ByteDance Intern Fired for Maliciously Attacking AI Model Training

In June 2023, a Ph.D. student intern working on ByteDance’s commercial AI team reportedly inserted malicious code that sabotaged the company’s model training process due to dissatisfaction with team resource allocation. The identity of the intern was confirmed as a Mr. Tian, who was subsequently fired. ByteDance has informed an AI industry alliance and the intern’s university about the incident.

In a significant incident that exposes vulnerabilities in AI model training security, ByteDance, the parent company of TikTok, reportedly had its commercial AI model training process maliciously attacked by a disgruntled Ph.D. student intern in June 2023.

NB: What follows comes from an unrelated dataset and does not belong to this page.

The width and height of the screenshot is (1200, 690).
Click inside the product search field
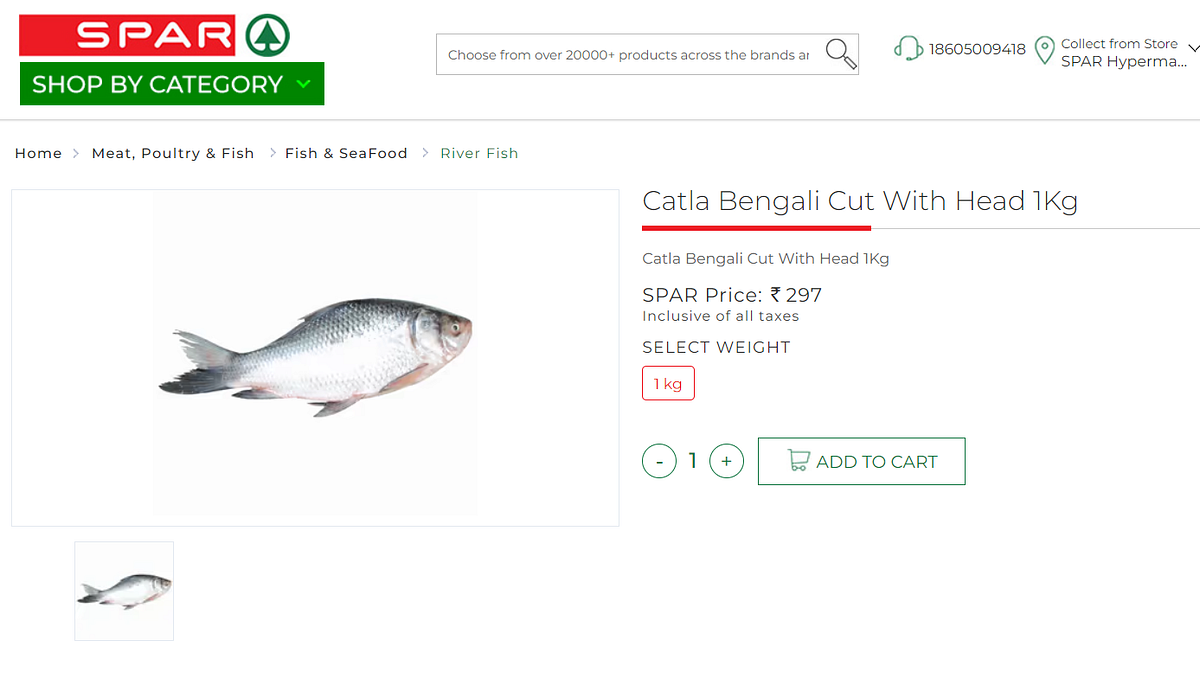point(620,54)
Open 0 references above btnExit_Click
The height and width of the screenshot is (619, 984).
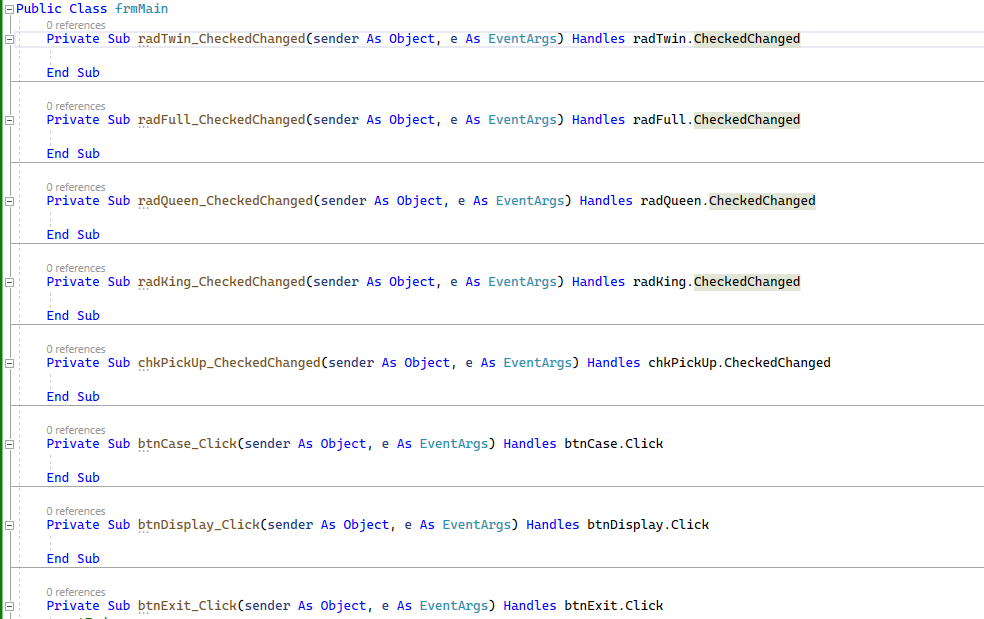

According to inside sources, the intern, identified as Mr. Tian, was dissatisfied with the allocation of resources within the team he was interning for. In retaliation, he allegedly inserted malicious code that sabotaged the model training process of the commercial AI team.

ByteDance conducted an internal investigation which confirmed that Mr. Tian was solely responsible for the attack. As a result, he was immediately terminated from his internship position. The company has informed an AI industry alliance as well as Mr. Tian’s university about his actions.

Notably, the attack did not target ByteDance’s main large language model, but rather the training of models used by the company’s commercial AI team. This impacted some of the team’s business progress, although the overall financial damages to the company were not as large as initially rumored to be in the tens of millions of dollars range.

Nevertheless, the incident exposes significant gaps in ByteDance’s technical training security management. A technology security expert told media that the attack likely exploited a vulnerability in HuggingFace’s code, allowing insertion of malicious code during model loading that executed when the model ran.

The expert noted that under normal circumstances, any substantial code changes should be audited, with traces of who made what modifications. A single person should not have the ability to unilaterally alter code. Standard industry practices involve three levels of isolated directional deployment, with scanning at each level.

This high-profile case underscores the critical importance of rigorous access controls, code auditing, and security practices in the development of cutting-edge AI systems. As the AI arms race intensifies, lapses in security protocols can provide attack vectors for inflicting substantial harm.

Companies pouring hundreds of millions into AI development will need to treat model training pipelines with the same level of security scrutiny as public-facing production systems. Compartmentalization of access, granular logging and auditing of code changes, and multi-step deployment verification will be crucial to mitigating risks from both external and insider threats.

The ByteDance incident serves as a wake-up call for the entire AI industry to strengthen its defenses. As systems become more complex and training grows increasingly distributed, a single point of failure or compromise can derail enormously expensive projects. Rigorous security cannot be an afterthought in the high-stakes world of industrial AI development.